The Dying Word
- Gina D'Andrea-Penna
- Jan 5, 2022
- 2 min read
Language is dying: the art of communication and writing has plummeted in today’s society and culture. In an era dominated by distraction, attention spans grow progressively shorter as technology advances. Newspapers, books, and magazines have been replaced by memes and reels; few have the patience to even read a lengthy caption. We are perennially bored yet scared of ennui, seeking momentary visual and auditory stimulation to evade the abyss of silence. Even seemingly academic arenas, such as the sciences, have devalued the written word. An aesthetic appreciation for the construction of sentences - the beauty of mindfully flowing prose - has been dismissed in favor of the utmost brevity.
Our attitude toward language reflects a more general trend in today’s world: an obsession with materialism and productivity. Ends have taken priority over means. Slow, deliberate thought and a relish for raw experience - irrespective of any ultimate aim - has lost its allure. We have forgotten the primary importance of life, the importance of presence in the moment; an importance which needs no superordinate ambition and cannot be quantified. When we chronically prioritize that which can be itemized, monetized, and rationalized, we lose sight of the inexplicable and miraculous nature of existence itself. In a sense, we attempt to transcend life, grasping for a world of abstraction that denies the inherently concrete atoms from which it derives.

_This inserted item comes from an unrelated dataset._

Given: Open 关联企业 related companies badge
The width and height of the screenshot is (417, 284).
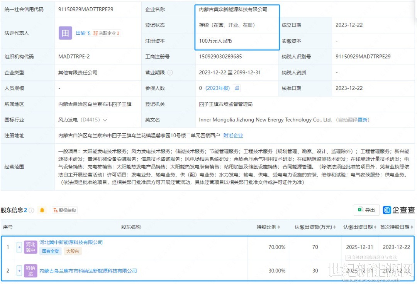Looking at the screenshot, I should pyautogui.click(x=107, y=33).
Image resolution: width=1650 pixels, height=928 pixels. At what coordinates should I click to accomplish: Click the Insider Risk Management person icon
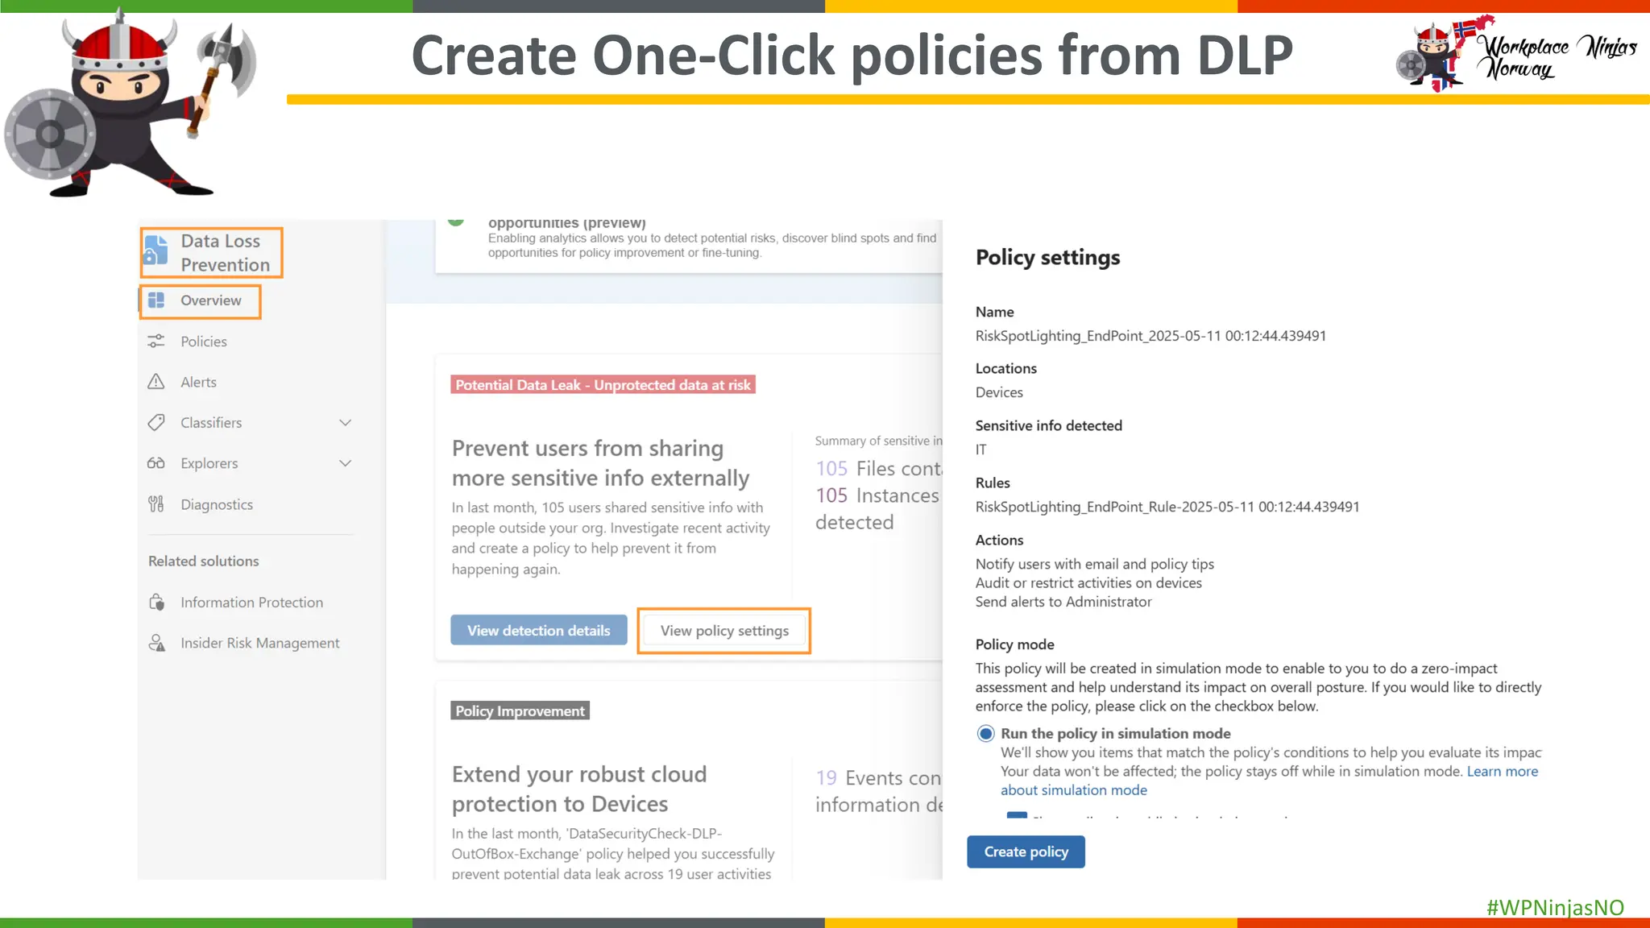pos(157,643)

Debasement of the spoken word trails ever so slightly behind that of the written word. We have learned to speak without thinking - without considering the impact of our speech on others, without questioning whether we truly mean what we say. Formalities, greetings, goodbyes - we have habituated to saying that which is expected rather than that which is felt. Empty promises are the norm. And if we cannot believe what one says, what or whom can we trust? Conversations occur in the absence of genuine communication; superficialities never penetrate to connect parties at an emotional level.
Many argue that language distinguishes humans from all other species. It has been a powerful tool, enabling exchange of information - whether intellectual or affective, informational or social. Language has molded human thought and perception, created worlds within worlds, and sustained bridges between individuals. Our attitude toward and use of language strongly reflect the pulse of society; and I fear that we are currently regressing toward a flatline.